Writing IPv6 Apps: Python Webserver

datePosted on 14:39, January 17th, 2018 by Craig Miller


Moving to IPv6 starts at home. Applications have to speak IPv6 as well as the network. The good news is that there is lots of software available which already supports IPv6. Unfortunately, there is much more that doesn’t.

An example, a Python-based webserver. Certainly not ready for a production network, but handy as a learning tool about how easy it can be to support IPv6 in your application.

Why Python? Python is a wonderful programming language, and getting only better with version 3. There are libraries for most needs, including one which serves up the web. And it runs just about anywhere that Python runs (Windows, Linux, BSD, Mac, Pi, ODROID, etc)

Python module SimpleHTTPServer

The python module SimpleHTTPServer supports IPv4 out of the box with the simple command:

python -m SimpleHTTPServer

However it does not support IPv6. There is no one-line equivalent to support IPv6, so a small script is required.

Looking at the code

The ipv6-httpd script is a short script supporting both IPv4 and IPv6. Looking at the following sections:

  1. Initialization of the HTTPServer object (from SimpleHTTPServer library)
  2. Class creation (of HTTPServerV6) to support IPv6

As with all Python scripts, the details roll backwards from the bottom. Initialization occurs in main

def main():
    global server
    server = HTTPServerV6(('::', listen_port), MyHandler)
    print('Listening on port:' + str(listen_port) + '\nPress ^C to quit')
    server.serve_forever()
    os._exit(0)

The IPv6 part

In order to support IPv6, we use a bit of object oriented inheritance trickery to modify the default of an existing class HTTPServer

class HTTPServerV6(HTTPServer):
    address_family = socket.AF_INET6

This creates a new class (which is used in our server ) with the address_family set to AF_INET6 (aka IPv6). This two-line change to the script transforms an IPv4-only script into an application that also supports IPv6.

Running the code

Now that we have a server which supports both IPv4 and IPv6, all we need to do is cd to the directory we wish to share, and start the server

$ cd public/
$ ~/bin/ipv6-httpd.py 
Listening on port:8080
Press ^C to quit
2001:db8:ebbd:0:4d18:71cd:b814:9508 - - [09/Jul/2017 11:49:41] "GET / HTTP/1.1" 200 -
^CCaught SIGINT, dying

The webserver log is sent to standard out (stdout), and can be redirected to a file if desired. In the above example, an IPv6 client ..:9508 requests an index, then the server is terminated with a ^C.

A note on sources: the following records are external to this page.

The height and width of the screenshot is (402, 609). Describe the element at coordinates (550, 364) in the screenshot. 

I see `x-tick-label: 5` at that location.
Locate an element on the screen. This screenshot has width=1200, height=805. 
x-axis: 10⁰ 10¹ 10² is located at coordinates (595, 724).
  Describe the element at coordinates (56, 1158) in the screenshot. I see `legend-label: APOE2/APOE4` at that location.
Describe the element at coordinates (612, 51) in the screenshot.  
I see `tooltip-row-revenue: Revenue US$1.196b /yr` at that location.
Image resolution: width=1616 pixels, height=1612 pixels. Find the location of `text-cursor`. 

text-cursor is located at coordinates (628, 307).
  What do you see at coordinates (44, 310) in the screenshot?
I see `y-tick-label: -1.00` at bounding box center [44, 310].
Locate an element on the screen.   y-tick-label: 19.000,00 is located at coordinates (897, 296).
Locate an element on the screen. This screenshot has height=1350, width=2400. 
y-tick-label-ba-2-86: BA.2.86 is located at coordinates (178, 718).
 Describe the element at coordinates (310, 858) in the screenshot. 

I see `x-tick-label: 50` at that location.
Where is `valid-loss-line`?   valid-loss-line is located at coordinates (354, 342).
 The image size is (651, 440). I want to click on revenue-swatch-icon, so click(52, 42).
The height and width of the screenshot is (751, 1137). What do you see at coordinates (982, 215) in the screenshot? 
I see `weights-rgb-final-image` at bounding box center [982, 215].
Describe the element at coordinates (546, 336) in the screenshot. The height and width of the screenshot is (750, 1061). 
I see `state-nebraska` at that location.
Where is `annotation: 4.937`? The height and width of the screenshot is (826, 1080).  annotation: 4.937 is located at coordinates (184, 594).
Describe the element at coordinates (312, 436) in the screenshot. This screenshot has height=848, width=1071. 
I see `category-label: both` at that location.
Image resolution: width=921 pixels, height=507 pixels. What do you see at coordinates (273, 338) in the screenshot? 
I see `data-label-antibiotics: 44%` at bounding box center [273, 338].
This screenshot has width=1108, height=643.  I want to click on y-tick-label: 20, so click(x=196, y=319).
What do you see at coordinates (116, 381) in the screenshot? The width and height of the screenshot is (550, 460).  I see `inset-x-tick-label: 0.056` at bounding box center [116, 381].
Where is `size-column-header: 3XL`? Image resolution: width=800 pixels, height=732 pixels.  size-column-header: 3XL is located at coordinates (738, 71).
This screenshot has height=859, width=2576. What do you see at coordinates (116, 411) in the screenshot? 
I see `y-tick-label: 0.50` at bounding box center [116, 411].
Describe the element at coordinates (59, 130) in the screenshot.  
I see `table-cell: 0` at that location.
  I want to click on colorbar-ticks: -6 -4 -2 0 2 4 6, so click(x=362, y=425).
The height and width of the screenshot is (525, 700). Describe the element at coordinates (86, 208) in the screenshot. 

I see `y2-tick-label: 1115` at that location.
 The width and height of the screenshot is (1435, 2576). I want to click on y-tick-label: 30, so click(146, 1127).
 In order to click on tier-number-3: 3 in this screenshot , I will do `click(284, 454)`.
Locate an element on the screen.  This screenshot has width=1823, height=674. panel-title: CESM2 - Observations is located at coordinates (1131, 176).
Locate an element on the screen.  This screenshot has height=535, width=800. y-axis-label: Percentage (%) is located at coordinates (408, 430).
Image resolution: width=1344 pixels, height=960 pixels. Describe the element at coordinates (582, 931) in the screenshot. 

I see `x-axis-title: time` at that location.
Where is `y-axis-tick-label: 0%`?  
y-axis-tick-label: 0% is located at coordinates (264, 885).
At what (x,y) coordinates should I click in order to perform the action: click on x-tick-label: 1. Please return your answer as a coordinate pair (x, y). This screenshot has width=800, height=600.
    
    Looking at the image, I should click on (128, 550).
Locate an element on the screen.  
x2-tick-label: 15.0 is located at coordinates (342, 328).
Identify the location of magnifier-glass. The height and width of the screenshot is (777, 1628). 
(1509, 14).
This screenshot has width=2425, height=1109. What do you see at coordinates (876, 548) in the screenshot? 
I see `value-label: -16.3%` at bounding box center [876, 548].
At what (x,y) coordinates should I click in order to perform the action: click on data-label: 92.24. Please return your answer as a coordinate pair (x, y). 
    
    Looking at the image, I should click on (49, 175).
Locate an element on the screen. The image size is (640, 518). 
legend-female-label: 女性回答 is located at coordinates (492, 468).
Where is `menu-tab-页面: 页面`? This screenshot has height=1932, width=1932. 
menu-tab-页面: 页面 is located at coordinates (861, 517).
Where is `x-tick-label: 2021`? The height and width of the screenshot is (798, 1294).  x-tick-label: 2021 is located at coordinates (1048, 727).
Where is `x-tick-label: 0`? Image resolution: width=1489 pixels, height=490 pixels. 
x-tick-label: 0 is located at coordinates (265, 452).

Want to server from a different directory? Stop the server, cd to another directory, and restart the server, it will now serve files from the new current working directory (cwd) location.

Security (or lack there of)

This is a personal webserver, designed to be started and stopped whenever you need it. It is NOT a production quality webserver that you should put on the internet.

It does not server encrypted pages (read: no SSL/TLS), and it is single threaded, which means if a second request comes in while serving the first request, the second request will have to wait.

Adding IPv6 Support to your App

As you can see, it doesn’t have to be difficult to add IPv6 to your apps, you just need to give it some thought when planning your App. By adding IPv6, you will future proof your App by being ready for the future of the Internet.